== Article ==
Boost logo

Boost :

Subject: Re: [boost] [review] The review of Boost.DoubleEnded starts today: September 21 - September 30
From: Thorsten Ottosen (tottosen_at_[hidden])
Date: 2017-10-04 09:45:40


Hi Ion,

Thanks for the detailed review. Some minor comments follow.
>
> The library presents two containers, devector and batch_deque. I find
> the first one as a relatively simple but interesting vector extension
> supporting front insertions. In the future it could maybe take advantage
> of the backwards memory expansion (taking the previously adjacent free
> memory segment so that new elements could be added to front without
> moving the rest of the elements) supported by Boost.Interprocess and the
> Boost.Container’s modified DLMalloc.

Interesting idea.

>
> ----------
> devector
> --------
>
> 1) From a design point of view, I would prefer not to include the small
> buffer optimization with the data structure, although reviewing code, it
> seems many parts are to be optimized.

Everything should be removed by the optimizer; if not, then that section
of code needs to be amended with a constant expression.
===
== Stored rows ==
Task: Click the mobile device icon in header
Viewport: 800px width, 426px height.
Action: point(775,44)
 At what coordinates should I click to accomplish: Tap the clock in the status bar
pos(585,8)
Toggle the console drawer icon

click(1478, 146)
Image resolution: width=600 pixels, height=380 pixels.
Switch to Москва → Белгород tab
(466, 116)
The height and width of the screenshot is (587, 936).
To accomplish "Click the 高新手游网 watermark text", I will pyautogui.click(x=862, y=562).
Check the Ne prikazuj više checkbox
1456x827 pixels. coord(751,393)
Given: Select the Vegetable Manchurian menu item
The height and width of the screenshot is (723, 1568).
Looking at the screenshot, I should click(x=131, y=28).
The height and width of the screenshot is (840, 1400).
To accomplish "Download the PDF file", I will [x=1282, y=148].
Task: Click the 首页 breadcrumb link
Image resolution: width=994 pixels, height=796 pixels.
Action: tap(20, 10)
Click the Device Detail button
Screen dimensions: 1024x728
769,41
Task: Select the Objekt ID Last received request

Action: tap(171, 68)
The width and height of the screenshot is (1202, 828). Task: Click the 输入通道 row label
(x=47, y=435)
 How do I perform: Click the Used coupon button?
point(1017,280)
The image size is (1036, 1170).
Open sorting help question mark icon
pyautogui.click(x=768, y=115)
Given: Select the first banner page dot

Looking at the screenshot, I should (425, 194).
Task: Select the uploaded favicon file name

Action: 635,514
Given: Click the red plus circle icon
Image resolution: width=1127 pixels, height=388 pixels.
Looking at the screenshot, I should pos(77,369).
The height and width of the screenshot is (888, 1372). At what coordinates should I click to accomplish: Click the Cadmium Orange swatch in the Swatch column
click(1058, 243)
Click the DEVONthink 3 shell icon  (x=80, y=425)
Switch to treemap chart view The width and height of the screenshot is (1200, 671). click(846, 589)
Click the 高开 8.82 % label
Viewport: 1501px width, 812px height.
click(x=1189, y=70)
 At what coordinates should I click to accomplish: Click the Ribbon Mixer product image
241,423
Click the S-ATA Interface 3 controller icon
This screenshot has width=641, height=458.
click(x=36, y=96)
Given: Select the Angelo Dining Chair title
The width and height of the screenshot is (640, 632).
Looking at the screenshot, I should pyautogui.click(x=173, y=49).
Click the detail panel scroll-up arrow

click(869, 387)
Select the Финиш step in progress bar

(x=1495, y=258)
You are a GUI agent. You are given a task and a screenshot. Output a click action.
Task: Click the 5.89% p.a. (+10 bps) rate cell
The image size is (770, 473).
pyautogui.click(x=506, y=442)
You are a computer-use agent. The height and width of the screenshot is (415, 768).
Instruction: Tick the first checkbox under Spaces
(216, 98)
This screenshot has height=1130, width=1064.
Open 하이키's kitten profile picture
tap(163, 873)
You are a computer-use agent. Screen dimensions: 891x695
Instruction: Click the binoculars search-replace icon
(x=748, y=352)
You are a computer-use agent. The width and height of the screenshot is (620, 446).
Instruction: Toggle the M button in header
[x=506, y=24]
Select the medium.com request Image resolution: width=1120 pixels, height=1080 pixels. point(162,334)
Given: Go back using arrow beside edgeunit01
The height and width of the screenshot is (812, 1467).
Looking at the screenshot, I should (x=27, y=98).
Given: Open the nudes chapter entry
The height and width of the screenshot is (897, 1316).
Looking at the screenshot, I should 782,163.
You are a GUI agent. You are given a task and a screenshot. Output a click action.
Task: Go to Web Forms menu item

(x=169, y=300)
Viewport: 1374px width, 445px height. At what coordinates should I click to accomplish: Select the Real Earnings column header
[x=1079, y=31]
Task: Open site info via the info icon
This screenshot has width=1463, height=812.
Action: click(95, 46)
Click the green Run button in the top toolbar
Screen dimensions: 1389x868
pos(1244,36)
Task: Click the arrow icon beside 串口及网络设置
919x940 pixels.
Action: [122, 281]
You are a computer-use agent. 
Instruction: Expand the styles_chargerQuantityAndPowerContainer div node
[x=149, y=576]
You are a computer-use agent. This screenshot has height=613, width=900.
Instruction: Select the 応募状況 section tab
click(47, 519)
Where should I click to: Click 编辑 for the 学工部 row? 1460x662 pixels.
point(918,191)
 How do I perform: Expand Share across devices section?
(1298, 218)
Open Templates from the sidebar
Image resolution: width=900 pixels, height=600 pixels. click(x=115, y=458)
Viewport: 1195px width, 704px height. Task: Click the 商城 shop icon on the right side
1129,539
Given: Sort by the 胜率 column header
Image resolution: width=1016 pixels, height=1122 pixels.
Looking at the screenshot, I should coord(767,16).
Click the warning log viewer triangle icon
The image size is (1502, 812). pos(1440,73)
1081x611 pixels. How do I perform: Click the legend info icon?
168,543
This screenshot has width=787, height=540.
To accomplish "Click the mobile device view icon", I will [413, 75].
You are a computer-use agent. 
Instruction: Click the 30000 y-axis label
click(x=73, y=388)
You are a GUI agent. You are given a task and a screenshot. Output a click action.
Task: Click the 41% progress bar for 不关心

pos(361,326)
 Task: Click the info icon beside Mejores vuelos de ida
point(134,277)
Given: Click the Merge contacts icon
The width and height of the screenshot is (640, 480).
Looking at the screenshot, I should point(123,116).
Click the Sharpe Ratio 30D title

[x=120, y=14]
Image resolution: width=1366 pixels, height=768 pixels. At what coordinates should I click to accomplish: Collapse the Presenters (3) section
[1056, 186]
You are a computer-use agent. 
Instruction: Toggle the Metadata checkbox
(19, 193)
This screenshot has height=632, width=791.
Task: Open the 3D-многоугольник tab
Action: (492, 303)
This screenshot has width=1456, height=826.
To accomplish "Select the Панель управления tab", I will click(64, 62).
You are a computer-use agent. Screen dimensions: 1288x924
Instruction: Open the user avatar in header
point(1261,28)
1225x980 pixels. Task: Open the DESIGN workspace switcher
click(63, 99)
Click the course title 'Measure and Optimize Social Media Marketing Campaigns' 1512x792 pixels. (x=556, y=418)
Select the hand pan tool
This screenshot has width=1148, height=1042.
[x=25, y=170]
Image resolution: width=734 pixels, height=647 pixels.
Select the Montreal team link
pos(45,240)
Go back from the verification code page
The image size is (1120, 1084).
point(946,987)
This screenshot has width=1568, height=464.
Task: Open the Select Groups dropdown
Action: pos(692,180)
===
● Problems to solve
**A.** According to the Boost.DoubleEnded review reply, which two containers does the library present?
**B.** Carry the Boost.DoubleEnded review reply forward from its last line.
The rows are unrelated to the Boost.DoubleEnded review reply.

● Expected outputs
**A.** devector and batch_deque

**B.**
> It's like just having small_vector
> without having vector, most libraries have two classes for these two use
> cases. Different classes also ease that a type erasured base class can
> be defined independent from the static storage size (Boost.Container
> calls it small_vector_base, LLVM calls it SmallVectorBase)  I think we
> should have a devector, and add small_devector and static_devector
> containers if there is demand.

Can they share some of the implementation, or are we left with a double
(or triple) implementation effort?

> 2) Defaulting size_type to unsigned int is arbitrary and against
> existing practice.

We didn't do that as an arbitrary decision.

> According to the usual STL rules, size_type shall
> come from the allocator, which knows what type can represent the number
> of elements that can be allocated.

I have no problems with STL rules, but it as you point out, even
Boost.Container deviates from several of those.
>
> 3) reserve_only_tag: I would rename it as “reserve_only_t” (similarly to
> std::allocator_arg_t and Boost.Container’s “default_init_t”). The front
> and back capacity version should be enough as I think  devector should
> not show preference for back insertion (if a user wants only a back
> capacity, then it would use a vector and not a devector).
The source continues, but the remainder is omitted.